Dès lors qu'en l'occurrence, l'action au fond n'a pas encore été
ouverte, il appartiendra à la requérante de saisir, dans les trente jours
suivant la notification de la présente décision, l'autorité compétente, en lui
soumettant les conclusions correspondantes.
XI.Les frais sont mis à la charge de la partie qui succombe, soit,
en l’espèce, l’intimée (art. 105 al. 1 et 106 al. 1 CPC). Ils comprennent les
frais judiciaires et les dépens (art. 95 al. 1 CPC).
a) A teneur de l’art. 28 du tarif du 28 septembre 2010 des frais
judiciaires civils (TFJC, RSV 270.11.5), l’émolument forfaitaire de décision
pour les contestations en procédure sommaire est fixé, devant la Cour
civile, entre 900 fr. et 3'000 fr., montant que le juge délégué peut
augmenter jusqu’à concurrence de 30'000 fr., lorsque la cause impose un
travail particulièrement important (art. 30 et 31 TFJC).
En l'occurrence, l'émolument forfaitaire de la décision de
mesures provisionnelles est arrêté à 3’000 fr., frais d’administration de la
preuve testimoniale compris (art. 87 al. 1 TFJC), plus 350 fr. pour les
mesures superprovisionnelles, ce pour tenir compte du travail qu'a
occasionné l'examen de la cause.
Les frais judiciaires sont compensés avec les avances fournies
par les parties (art. 111 al. 1 CPC). La partie à qui incombe la charge des
b) Les dépens comprennent les débours nécessaires et le
défraiement d'un représentant professionnel. En matière patrimoniale,
lorsque la valeur litigieuse ne peut pas être chiffrée, comme en l'espèce,
le défraiement est fixé librement d'après l'importance de la cause, de ses
difficultés, de l'ampleur du travail et du temps consacré par l'avocat (art. 3
al. 3 du tarif des dépens en matière civile [TDC, RSV 270.11.6]). Les
débours sont estimés, sauf élément contraire, à 5 % du défraiement du
représentant professionnel et s'ajoutent à celui-ci (art. 19 al. 2 TDC).

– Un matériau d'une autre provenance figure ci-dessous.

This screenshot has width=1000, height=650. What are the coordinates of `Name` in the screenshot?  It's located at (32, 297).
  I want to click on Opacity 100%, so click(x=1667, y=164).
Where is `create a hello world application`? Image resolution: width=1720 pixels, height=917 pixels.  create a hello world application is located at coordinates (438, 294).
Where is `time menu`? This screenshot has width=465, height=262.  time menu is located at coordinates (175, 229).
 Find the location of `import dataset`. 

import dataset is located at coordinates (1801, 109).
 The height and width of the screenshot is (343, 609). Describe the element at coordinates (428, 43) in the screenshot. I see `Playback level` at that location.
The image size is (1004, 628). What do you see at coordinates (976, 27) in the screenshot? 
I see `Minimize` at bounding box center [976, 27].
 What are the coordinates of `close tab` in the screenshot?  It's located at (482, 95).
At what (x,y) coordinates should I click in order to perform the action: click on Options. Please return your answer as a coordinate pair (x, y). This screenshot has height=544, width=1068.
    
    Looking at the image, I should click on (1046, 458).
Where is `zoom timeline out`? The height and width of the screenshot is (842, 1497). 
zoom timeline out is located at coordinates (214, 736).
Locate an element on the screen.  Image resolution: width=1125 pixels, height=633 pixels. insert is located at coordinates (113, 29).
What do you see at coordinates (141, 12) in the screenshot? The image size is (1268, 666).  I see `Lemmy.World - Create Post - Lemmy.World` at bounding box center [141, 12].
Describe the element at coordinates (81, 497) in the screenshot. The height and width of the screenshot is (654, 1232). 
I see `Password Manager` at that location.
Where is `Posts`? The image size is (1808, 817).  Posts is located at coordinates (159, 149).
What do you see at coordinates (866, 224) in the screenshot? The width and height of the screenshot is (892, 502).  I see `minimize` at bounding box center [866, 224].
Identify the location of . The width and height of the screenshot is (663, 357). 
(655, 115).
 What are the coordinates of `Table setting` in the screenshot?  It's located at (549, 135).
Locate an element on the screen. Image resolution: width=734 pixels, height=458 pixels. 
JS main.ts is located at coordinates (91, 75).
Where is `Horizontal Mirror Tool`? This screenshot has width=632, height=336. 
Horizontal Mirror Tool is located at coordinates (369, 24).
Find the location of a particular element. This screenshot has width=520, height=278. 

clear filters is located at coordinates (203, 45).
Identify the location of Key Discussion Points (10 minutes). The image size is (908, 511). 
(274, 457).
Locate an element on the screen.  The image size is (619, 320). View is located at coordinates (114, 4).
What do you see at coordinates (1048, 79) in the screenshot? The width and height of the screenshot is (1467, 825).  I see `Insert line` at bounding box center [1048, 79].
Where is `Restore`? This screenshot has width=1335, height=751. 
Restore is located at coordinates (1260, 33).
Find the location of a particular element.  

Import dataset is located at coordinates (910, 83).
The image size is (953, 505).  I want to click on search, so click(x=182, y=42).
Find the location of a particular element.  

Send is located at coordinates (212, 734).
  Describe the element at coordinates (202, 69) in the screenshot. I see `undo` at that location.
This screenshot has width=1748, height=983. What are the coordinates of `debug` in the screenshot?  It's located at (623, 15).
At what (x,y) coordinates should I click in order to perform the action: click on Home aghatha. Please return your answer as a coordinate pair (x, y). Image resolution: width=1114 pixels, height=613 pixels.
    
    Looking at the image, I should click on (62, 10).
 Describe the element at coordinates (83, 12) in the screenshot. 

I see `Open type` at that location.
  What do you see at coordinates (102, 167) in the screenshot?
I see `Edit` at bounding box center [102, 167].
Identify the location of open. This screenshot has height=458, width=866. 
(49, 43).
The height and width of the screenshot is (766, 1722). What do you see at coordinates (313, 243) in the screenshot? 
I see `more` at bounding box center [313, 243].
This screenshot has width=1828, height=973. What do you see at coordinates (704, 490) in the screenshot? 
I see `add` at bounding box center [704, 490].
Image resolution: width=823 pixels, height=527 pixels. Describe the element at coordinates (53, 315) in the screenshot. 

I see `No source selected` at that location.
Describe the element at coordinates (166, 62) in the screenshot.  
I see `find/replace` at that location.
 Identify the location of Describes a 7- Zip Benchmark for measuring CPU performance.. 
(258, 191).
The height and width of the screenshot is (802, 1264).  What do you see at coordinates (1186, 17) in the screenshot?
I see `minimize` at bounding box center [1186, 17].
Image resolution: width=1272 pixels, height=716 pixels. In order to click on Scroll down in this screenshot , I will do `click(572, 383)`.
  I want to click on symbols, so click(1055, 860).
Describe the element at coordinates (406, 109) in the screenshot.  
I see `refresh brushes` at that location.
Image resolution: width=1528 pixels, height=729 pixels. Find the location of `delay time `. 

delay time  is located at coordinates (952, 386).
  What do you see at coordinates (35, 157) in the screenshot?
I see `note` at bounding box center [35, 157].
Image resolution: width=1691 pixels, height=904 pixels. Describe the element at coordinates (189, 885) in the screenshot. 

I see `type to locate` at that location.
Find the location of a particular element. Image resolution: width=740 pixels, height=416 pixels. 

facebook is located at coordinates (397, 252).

En l'espèce, compte tenu de l'importance de la cause, de ses
difficultés, de l'ampleur du travail et du temps consacré par l'avocat du
requérant, les dépens doivent être arrêtés à 6'000 fr. et les débours à 300
francs.
c) En définitive, l’intimée versera à la requérante le montant
de 9’650 fr., soit 3’350 fr. à titre de restitution des avances que cette
dernière a effectuées pour les opérations facturées dans la présente
décision et 6'300 fr. à titre de dépens.
Par ces motifs,
le juge délégué,
statuant immédiatement à huis clos et
par voie de mesures provisionnelles :
I.Interdit à l’intimée B.________ d’utiliser la raison de
commerce B.________ et le nom commercial B., de
quelque manière que ce soit.
II.Ordonne à l’intimée de démonter et enlever
immédiatement l’enseigne B. installée sur le balcon
de l’immeuble sis à l’avenue de [...], à Pully.